Director: George Cukor


Brief Synopsis:

"My Fair Lady," based on George Bernard Shaw's play, "Pygmalion," is the story of how a professor of the English language, Henry Higgins, transforms Eliza Doolittle, a Cockney flower seller, into a proper English lady. The story begins with Higgins making a bet with a colleague that he can teach "proper English" and society manners to the "lowly" Eliza. Higgins succeeds and, in the process, discovers that he needs Eliza.
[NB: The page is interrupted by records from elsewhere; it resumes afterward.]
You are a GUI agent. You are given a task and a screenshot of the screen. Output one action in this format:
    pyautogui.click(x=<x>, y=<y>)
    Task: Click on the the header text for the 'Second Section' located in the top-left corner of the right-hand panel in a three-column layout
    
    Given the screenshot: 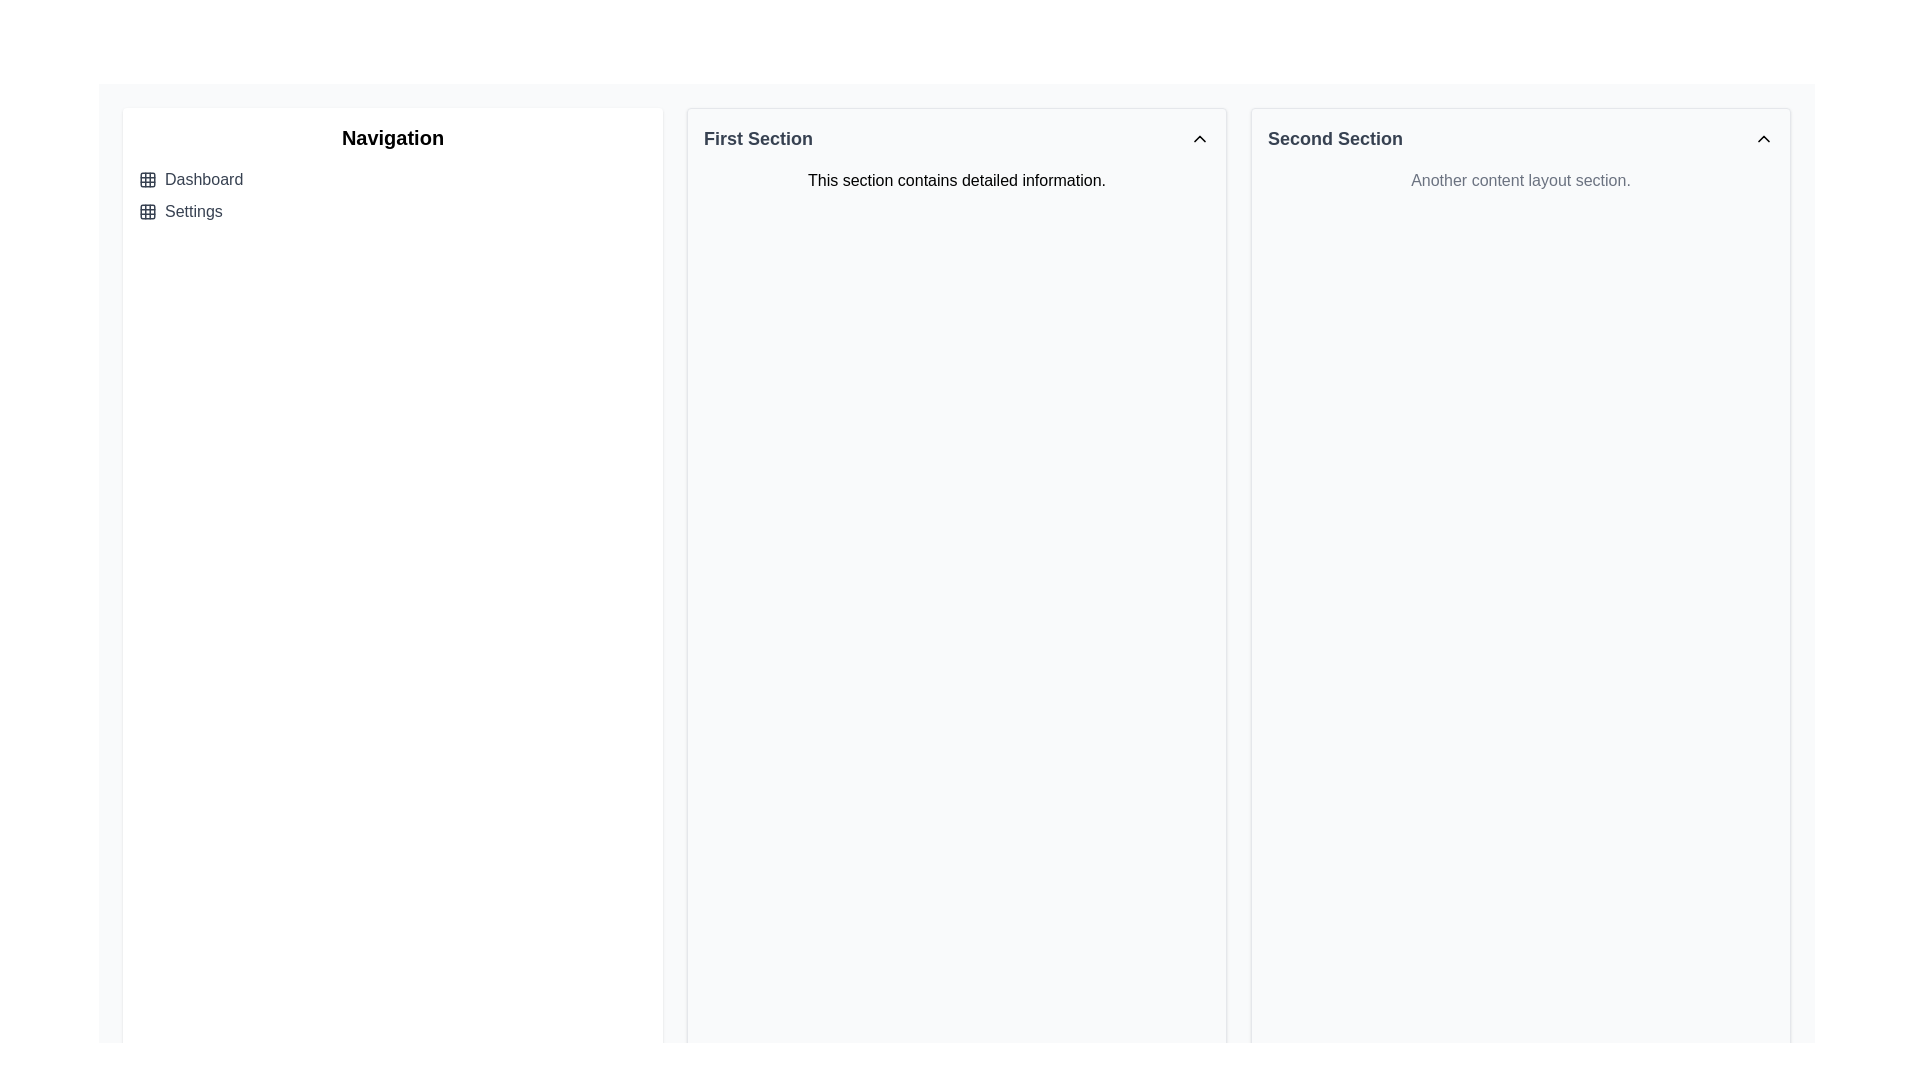 What is the action you would take?
    pyautogui.click(x=1335, y=137)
"My Fair Lady" won eight Academy Awards, including the awards for Best Picture, Best Director and Best Actor.

Detailed Synopsis:

Professor Henry Higgins (Rex Harrison), an English linguist, is standing outside a theater when he hears and is fascinated by the sounds of Eliza Doolittle (Audrey Hepburn), a poor, illiterate young Cockney woman. Higgins, speaking to a colleague, Colonel Pickering, complains about Eliza's destruction of the English language and tells Pickering that within a few months he could transform Eliza into a "proper" lady by teaching her to speak English correctly. Eliza is greatly insulted by Higgins' comments but the next day she visits him, offering to pay for English lessons.
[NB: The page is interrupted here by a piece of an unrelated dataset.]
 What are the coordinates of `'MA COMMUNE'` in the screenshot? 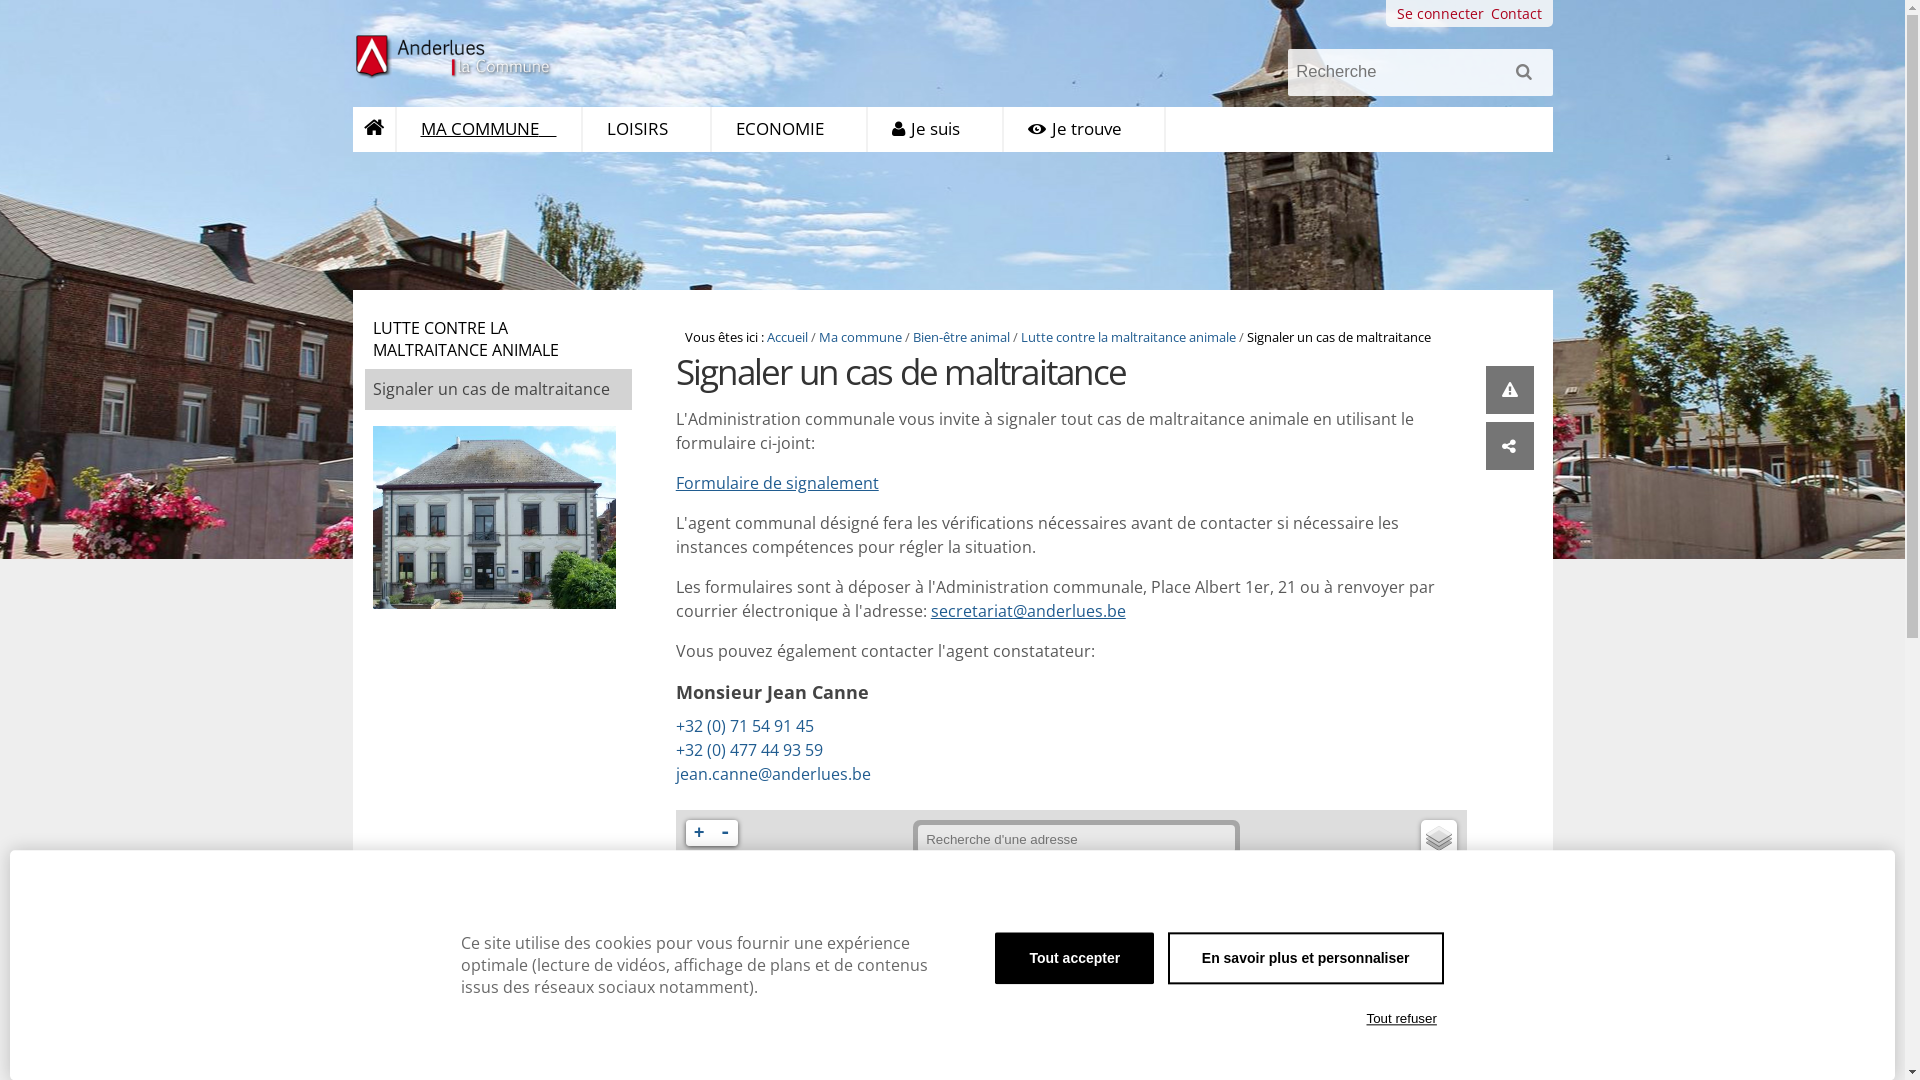 It's located at (489, 129).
Higgins agrees to help Eliza but only if she will put herself completely in his control. She agrees and moves into Higgins' home.

Higgins forces Eliza to do vocal exercises all day and he doesn't relent with his demands even when Pickering tells him to be more humane. Eliza's only rewards are chocolate treats from Higgins when she "performs" well.
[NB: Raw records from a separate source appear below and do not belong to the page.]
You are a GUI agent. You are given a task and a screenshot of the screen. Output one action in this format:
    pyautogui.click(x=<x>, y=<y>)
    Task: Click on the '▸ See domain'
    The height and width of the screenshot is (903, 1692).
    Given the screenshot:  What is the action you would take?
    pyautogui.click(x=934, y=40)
Eventually, Higgins feels Eliza is ready to be tested so he takes her to the races. Higgins and Eliza manage to fool the other socialites at the races until the end of the race when Eliza, excited by the event, blurts out an expletive in reaction to the outcome of the race.

Afterwards, Higgins continues his harsh treatment of Eliza, hoping to prepare her for her next social event, an elegant ball. The night of the festivity arrives and Eliza looks and sounds like an English princess. Everyone is impressed and enchanted with Eliza except for an Hungarian linguist who had once studied with Higgins. He is certain Eliza is an imposter and he is determined to discover the truth about her background. Higgins, smug with his accomplishments with Eliza, leaves the Hungarian alone with her.

After Higgins and Eliza return home, Pickering and Higgins discuss Eliza's "performance," excluding her completely from the conversation. Higgins tells Pickering that the Hungarian, after examining Eliza, announced that he was certain that she was Hungarian royalty. Pickering and Higgins laugh over the situation and celebrate Higgins' success, totally forgetting that Eliza is in the room. Hurt and feeling used and alone, Eliza leaves Higgins and only then does he realize that he needs her.

Higgins goes after Eliza and asks her to return to him. She does but Higgins' behavior towards her remains essentially unchanged.